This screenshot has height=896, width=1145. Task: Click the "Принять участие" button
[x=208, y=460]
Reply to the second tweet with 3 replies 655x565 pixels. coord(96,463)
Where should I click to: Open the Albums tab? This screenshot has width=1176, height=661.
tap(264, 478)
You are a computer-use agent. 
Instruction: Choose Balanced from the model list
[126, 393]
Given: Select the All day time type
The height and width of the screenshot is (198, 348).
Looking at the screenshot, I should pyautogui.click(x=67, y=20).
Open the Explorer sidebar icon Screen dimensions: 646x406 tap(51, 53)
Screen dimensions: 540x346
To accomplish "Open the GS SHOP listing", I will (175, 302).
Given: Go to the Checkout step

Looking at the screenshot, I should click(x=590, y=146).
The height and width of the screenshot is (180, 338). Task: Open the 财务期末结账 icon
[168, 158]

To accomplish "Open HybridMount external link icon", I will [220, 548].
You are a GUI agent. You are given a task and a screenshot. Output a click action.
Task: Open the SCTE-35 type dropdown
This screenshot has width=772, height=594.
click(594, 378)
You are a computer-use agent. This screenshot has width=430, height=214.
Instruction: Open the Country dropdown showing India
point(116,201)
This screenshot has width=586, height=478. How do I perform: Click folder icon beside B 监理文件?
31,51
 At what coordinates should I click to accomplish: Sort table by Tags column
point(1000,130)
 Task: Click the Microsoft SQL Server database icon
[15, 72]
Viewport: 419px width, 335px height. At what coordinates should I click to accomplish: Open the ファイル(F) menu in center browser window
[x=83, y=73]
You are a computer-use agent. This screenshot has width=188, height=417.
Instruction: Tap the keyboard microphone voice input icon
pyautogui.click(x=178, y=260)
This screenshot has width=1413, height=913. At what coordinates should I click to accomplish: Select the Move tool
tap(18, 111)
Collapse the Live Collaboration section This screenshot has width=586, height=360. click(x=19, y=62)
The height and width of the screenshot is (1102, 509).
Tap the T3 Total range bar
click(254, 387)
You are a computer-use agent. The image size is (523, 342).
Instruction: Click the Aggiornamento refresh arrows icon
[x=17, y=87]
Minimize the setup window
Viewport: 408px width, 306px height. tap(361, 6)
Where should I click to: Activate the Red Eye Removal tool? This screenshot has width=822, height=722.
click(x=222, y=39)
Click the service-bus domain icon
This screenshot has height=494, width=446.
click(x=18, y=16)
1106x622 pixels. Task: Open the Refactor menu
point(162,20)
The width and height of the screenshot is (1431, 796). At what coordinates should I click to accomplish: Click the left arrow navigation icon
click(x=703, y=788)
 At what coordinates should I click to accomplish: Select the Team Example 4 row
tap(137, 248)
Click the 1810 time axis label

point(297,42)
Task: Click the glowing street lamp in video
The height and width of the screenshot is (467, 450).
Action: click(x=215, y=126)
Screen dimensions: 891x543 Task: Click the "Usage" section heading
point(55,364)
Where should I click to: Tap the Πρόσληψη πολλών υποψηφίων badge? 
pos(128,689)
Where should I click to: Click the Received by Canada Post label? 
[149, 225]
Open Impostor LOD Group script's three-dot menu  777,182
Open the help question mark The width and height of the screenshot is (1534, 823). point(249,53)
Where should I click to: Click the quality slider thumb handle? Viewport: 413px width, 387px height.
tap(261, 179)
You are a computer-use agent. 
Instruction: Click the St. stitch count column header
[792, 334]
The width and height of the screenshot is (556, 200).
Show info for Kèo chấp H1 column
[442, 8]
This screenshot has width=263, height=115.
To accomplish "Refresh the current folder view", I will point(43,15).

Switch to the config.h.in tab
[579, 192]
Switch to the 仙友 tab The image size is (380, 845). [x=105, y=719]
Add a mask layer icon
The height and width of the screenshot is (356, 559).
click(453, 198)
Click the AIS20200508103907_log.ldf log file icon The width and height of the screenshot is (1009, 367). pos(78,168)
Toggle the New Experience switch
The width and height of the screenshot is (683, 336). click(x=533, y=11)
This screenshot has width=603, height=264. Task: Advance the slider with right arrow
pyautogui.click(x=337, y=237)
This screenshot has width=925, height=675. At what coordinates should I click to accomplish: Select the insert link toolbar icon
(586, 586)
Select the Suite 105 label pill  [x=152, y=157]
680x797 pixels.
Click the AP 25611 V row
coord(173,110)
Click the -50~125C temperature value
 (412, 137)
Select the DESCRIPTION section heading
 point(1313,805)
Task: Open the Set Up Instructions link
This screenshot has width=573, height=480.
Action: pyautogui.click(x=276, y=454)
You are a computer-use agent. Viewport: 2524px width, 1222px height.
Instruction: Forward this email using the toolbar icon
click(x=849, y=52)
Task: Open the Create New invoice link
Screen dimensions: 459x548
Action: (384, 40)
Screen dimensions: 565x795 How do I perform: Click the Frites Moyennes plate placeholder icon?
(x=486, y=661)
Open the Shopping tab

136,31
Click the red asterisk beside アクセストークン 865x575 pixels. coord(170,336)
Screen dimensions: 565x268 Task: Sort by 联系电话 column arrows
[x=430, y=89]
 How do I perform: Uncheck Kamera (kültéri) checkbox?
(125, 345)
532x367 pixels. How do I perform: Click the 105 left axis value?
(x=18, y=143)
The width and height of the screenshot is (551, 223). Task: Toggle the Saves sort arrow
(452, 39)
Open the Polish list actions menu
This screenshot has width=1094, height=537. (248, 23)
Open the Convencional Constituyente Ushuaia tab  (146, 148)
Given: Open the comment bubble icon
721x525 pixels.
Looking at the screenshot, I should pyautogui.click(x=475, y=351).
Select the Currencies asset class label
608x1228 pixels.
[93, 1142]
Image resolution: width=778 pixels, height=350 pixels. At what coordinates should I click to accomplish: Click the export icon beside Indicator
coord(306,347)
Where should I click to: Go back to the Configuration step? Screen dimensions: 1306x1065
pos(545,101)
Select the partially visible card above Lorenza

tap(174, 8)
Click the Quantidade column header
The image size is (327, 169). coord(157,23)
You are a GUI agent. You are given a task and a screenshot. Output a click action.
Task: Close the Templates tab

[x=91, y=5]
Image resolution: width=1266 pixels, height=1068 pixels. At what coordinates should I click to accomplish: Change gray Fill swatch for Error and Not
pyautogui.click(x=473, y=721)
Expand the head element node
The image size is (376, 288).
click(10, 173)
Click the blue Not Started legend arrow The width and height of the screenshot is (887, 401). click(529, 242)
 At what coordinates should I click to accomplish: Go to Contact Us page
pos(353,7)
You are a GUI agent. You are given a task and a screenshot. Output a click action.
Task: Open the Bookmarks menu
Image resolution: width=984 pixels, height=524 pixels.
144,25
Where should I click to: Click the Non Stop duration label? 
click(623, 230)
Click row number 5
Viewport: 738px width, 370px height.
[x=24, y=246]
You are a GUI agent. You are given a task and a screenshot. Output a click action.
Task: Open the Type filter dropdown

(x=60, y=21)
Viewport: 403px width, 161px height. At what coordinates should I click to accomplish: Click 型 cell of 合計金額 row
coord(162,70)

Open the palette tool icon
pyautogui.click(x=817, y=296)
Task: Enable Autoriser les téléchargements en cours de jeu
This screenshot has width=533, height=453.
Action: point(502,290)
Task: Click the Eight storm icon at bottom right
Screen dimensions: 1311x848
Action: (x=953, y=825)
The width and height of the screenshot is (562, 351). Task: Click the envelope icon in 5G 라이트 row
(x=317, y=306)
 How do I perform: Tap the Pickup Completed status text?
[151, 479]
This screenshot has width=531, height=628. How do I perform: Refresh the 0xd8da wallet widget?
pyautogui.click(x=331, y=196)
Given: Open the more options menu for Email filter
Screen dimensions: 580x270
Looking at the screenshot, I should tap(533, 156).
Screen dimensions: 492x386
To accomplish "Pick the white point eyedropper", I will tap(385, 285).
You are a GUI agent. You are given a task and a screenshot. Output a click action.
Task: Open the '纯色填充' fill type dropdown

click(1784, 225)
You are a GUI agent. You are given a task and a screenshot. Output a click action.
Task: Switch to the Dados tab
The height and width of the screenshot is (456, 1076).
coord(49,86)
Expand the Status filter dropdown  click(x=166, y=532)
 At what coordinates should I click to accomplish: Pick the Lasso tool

|---|

--- TASK PROMPT ---
Return the data from the line containing "Task: Enable Autoriser" through the line containing "click(1784, 225)", reproducing each line unchanged.

--- WRITTEN SOLUTION ---
Task: Enable Autoriser les téléchargements en cours de jeu
This screenshot has width=533, height=453.
Action: point(502,290)
Task: Click the Eight storm icon at bottom right
Screen dimensions: 1311x848
Action: (x=953, y=825)
The width and height of the screenshot is (562, 351). Task: Click the envelope icon in 5G 라이트 row
(x=317, y=306)
 How do I perform: Tap the Pickup Completed status text?
[151, 479]
This screenshot has width=531, height=628. How do I perform: Refresh the 0xd8da wallet widget?
pyautogui.click(x=331, y=196)
Given: Open the more options menu for Email filter
Screen dimensions: 580x270
Looking at the screenshot, I should tap(533, 156).
Screen dimensions: 492x386
To accomplish "Pick the white point eyedropper", I will tap(385, 285).
You are a GUI agent. You are given a task and a screenshot. Output a click action.
Task: Open the '纯色填充' fill type dropdown

click(1784, 225)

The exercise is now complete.